— begin Data provided —

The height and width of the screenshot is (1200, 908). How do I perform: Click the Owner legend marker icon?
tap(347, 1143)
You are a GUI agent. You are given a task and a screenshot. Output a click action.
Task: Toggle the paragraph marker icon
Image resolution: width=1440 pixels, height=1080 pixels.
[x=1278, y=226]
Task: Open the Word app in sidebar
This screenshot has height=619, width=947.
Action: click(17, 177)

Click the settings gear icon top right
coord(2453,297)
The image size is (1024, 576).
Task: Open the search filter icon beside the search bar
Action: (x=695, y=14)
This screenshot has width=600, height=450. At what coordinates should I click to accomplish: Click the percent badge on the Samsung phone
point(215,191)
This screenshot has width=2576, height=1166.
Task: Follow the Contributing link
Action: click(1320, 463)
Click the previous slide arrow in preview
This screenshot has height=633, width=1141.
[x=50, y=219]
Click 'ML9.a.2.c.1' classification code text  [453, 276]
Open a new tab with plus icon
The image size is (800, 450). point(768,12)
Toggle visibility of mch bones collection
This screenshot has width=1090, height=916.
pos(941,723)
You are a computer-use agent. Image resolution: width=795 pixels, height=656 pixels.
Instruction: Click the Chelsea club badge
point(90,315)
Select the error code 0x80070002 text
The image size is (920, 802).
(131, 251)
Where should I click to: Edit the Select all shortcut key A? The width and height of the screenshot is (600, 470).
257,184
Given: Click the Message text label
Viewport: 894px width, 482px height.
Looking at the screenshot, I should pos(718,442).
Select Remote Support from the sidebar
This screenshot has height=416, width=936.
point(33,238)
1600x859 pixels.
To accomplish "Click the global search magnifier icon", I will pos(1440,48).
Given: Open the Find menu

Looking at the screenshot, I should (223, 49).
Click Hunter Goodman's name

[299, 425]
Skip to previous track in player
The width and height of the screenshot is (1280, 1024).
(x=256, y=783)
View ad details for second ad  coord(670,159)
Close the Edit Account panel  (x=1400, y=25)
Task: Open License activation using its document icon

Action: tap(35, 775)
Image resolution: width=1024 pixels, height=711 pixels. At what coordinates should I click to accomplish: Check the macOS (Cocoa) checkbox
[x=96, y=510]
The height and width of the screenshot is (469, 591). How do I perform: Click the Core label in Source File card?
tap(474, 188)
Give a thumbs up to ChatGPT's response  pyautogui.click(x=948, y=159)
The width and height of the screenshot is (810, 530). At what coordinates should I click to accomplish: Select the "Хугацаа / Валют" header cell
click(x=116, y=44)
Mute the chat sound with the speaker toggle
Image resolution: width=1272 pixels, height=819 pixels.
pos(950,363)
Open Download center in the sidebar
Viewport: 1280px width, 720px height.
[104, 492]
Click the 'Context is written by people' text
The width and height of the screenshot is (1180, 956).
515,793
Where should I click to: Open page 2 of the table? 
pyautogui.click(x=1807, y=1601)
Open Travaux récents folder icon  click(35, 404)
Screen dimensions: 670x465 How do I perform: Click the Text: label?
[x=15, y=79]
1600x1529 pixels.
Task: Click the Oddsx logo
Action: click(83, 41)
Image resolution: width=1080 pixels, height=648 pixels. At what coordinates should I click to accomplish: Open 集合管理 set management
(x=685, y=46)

— end Data provided —

» **Aim of the task**:
Copy out all of the entries above, swapping "sidebar" for "side panel" everywhere it appears and leaving everything else unchanged.

» **Answer**:
The height and width of the screenshot is (1200, 908). How do I perform: Click the Owner legend marker icon?
tap(347, 1143)
You are a GUI agent. You are given a task and a screenshot. Output a click action.
Task: Toggle the paragraph marker icon
Image resolution: width=1440 pixels, height=1080 pixels.
[x=1278, y=226]
Task: Open the Word app in side panel
This screenshot has height=619, width=947.
Action: click(17, 177)

Click the settings gear icon top right
coord(2453,297)
The image size is (1024, 576).
Task: Open the search filter icon beside the search bar
Action: (x=695, y=14)
This screenshot has width=600, height=450. At what coordinates should I click to accomplish: Click the percent badge on the Samsung phone
point(215,191)
This screenshot has width=2576, height=1166.
Task: Follow the Contributing link
Action: click(1320, 463)
Click the previous slide arrow in preview
This screenshot has height=633, width=1141.
[x=50, y=219]
Click 'ML9.a.2.c.1' classification code text  [453, 276]
Open a new tab with plus icon
The image size is (800, 450). point(768,12)
Toggle visibility of mch bones collection
This screenshot has width=1090, height=916.
pos(941,723)
You are a computer-use agent. Image resolution: width=795 pixels, height=656 pixels.
Instruction: Click the Chelsea club badge
point(90,315)
Select the error code 0x80070002 text
The image size is (920, 802).
(131, 251)
Where should I click to: Edit the Select all shortcut key A? The width and height of the screenshot is (600, 470).
257,184
Given: Click the Message text label
Viewport: 894px width, 482px height.
Looking at the screenshot, I should pos(718,442).
Select Remote Support from the side panel
This screenshot has height=416, width=936.
point(33,238)
1600x859 pixels.
To accomplish "Click the global search magnifier icon", I will pos(1440,48).
Given: Open the Find menu

Looking at the screenshot, I should (223, 49).
Click Hunter Goodman's name

[299, 425]
Skip to previous track in player
The width and height of the screenshot is (1280, 1024).
(x=256, y=783)
View ad details for second ad  coord(670,159)
Close the Edit Account panel  (x=1400, y=25)
Task: Open License activation using its document icon

Action: tap(35, 775)
Image resolution: width=1024 pixels, height=711 pixels. At what coordinates should I click to accomplish: Check the macOS (Cocoa) checkbox
[x=96, y=510]
The height and width of the screenshot is (469, 591). How do I perform: Click the Core label in Source File card?
tap(474, 188)
Give a thumbs up to ChatGPT's response  pyautogui.click(x=948, y=159)
The width and height of the screenshot is (810, 530). At what coordinates should I click to accomplish: Select the "Хугацаа / Валют" header cell
click(x=116, y=44)
Mute the chat sound with the speaker toggle
Image resolution: width=1272 pixels, height=819 pixels.
pos(950,363)
Open Download center in the side panel
Viewport: 1280px width, 720px height.
[104, 492]
Click the 'Context is written by people' text
The width and height of the screenshot is (1180, 956).
515,793
Where should I click to: Open page 2 of the table? 
pyautogui.click(x=1807, y=1601)
Open Travaux récents folder icon  click(35, 404)
Screen dimensions: 670x465 How do I perform: Click the Text: label?
[x=15, y=79]
1600x1529 pixels.
Task: Click the Oddsx logo
Action: click(83, 41)
Image resolution: width=1080 pixels, height=648 pixels. At what coordinates should I click to accomplish: Open 集合管理 set management
(x=685, y=46)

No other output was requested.